Super-resolution microscopy has had a large impact on biological research, but it still has limitations in some applications. Edward Boyden and two of his graduate students, Fei Chen and Paul Tillberg, at the Media Lab and McGovern Institute at the Massachusetts Institute of Technology (MIT), were interested in mapping brain circuits. However, they found that imaging large three-dimensional (3D) biological specimens with nanoscale precision was very difficult using electron microscopy (EM) and conventional super-resolution imaging. “With EM you have to section into thin sections, and with optical microscopy many of the technologies either require very expensive equipment or they run very slowly,” says Boyden. He adds that, with EM, “you cannot see the molecular information.” For these reasons, Boyden and his team sought a new approach to enhance image resolution.

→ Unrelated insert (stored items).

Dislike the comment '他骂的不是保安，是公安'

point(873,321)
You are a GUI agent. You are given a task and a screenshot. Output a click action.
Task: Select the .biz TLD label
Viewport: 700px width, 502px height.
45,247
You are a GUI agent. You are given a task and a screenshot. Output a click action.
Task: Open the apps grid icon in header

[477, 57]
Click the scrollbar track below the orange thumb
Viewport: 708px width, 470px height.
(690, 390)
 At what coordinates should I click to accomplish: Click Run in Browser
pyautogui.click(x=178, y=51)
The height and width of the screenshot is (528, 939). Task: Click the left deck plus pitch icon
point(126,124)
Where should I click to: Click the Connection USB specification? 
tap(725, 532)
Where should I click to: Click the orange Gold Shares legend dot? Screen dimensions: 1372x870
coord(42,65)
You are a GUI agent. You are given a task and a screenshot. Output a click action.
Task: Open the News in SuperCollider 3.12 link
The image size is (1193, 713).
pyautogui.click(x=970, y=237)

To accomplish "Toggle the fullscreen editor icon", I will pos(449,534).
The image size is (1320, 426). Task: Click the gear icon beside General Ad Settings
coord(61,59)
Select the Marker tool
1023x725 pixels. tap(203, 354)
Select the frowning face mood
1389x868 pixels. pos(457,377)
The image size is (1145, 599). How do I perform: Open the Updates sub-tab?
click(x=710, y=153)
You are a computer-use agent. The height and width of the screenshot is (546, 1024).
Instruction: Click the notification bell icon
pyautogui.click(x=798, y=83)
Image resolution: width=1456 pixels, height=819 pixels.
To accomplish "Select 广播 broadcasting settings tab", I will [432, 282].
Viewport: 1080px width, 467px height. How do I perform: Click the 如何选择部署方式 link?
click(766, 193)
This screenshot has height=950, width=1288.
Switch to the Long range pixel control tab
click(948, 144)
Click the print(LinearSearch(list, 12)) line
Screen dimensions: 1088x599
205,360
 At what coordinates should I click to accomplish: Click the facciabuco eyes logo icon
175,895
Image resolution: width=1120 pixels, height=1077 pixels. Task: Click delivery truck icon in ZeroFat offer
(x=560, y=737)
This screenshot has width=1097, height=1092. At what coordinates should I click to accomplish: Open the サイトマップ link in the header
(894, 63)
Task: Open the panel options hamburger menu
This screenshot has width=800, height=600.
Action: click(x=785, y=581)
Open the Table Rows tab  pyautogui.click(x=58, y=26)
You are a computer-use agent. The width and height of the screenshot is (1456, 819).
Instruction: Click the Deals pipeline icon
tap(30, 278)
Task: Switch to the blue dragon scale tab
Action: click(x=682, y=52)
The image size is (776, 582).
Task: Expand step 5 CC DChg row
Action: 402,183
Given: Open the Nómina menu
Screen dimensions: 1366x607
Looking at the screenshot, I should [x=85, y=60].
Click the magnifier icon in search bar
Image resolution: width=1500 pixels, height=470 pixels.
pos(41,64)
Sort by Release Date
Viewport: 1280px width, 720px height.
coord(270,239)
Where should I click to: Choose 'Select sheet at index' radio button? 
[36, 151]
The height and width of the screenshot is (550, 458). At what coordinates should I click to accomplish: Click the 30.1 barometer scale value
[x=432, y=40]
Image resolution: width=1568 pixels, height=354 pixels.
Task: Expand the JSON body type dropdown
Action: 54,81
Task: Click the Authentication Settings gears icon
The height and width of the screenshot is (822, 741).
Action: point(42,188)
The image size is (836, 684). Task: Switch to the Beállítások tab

Their new method, called expansion microscopy (ExM), involves synthesizing a 'swellable' polymer network within a biological specimen, which enlarges the sample by roughly 4.5-fold. The enlarged sample can then be imaged using conventional microscopy with diffraction-limited resolution. After imaging, the image size is divided by the fold increase in sample size to effectively achieve super-resolution imaging with a spatial resolution of 70 nanometers.

ExM image of a portion of a mouse hippocampus showing neurons in green, synapses in blue and Homer1 in red. Image reproduced from Chen et al.1, AAAS.

The idea for ExM started as “sort of fantasy,” says Boyden, who was inspired by the work of the late Toyoichi Tanaka. Tanaka was a professor of physics at MIT who studied responsive polymers, or 'smart gels', which change their shape and size under different conditions. “[We] started playing with some of the varying molecules that [Tanaka] was playing with in the 1970s and 80s and found that it kind of worked,” Boyden recalls. “If you synthesize these swellable polymers inside a tissue, then you can add water and swell the tissue.”

However, despite the promising initial experiments, the researchers had to overcome several technical hurdles while developing ExM. “We could expand the tissue, but it would often crack because the natural molecules resist expansion,” says Boyden. To refine their strategy, they developed a new labeling approach that allowed specific proteins to be labeled and the fluorescent probe to be anchored to the polymer. Then, when water was added and the polymer expanded, the fluorescent probe was taken along with it. This labeling strategy allowed the researchers to digest structural components of the samples with proteases, facilitating smooth expansion of the specimens.

Boyden notes that for ExM to be useful as a biological imaging technique, it has to be homogeneous and predictable. His team numerically validated the distortion associated with swelling by comparing pre- and post-expansion samples by imaging microtubules and clathrin-coated pits in mammalian cells grown in culture both pre- and post-expansion using confocal microscopy. This showed that distortion was very low.

Next, they compared their ExM results to super-resolution structured illumination microscopy (SR-SIM) data. In side-by-side comparisons of the same samples imaged with SR-SIM (pre-expansion) and ExM, they saw that ExM achieved better resolution. For microtubules, ExM allowed individual microtubules to be distinguished that were not resolvable in the SR-SIM images.

The team then tested whether ExM could be used to image fixed brain tissue from mice. They found that slices could be expanded to four times their original size. In this case, ExM imaging enabled the authors to visualize nanoscale features of the brain on length scales relevant to the study of neural circuits, moving them closer to the goal that set this work in motion.

According to Boyden, ExM has several advantages over conventional super-resolution imaging approaches. One is that it allows for imaging of large 3D objects, whereas conventional methods are often limited to a very small region of a cell and limited depth. ExM also does not require special probes, which are needed for point-localization super-resolution microscopy methods. This especially facilitates multicolor imaging, which is straightforward for ExM. Finally, a unique feature of ExM is that, as a side effect, the sample becomes transparent as it expands and is filled with water. This transparency could allow for rapid super-resolution light-sheet microscopy of expanded samples.

The future of this method may go beyond imaging. Boyden notes that expanded samples may take some assays, such as DNA sequencing, RNA sequencing and proteomic analyses, out of test tubes and into intact tissues by creating more room around the biomolecules and controlling buffer conditions. “If you can do in situ, 3D, nanoscale biomolecular identification and localization, this could really be useful for looking at the parts of the cell and how they're configured,” says Boyden. “And you can really study how biomolecules are arranged and which biomolecules are in certain cells.”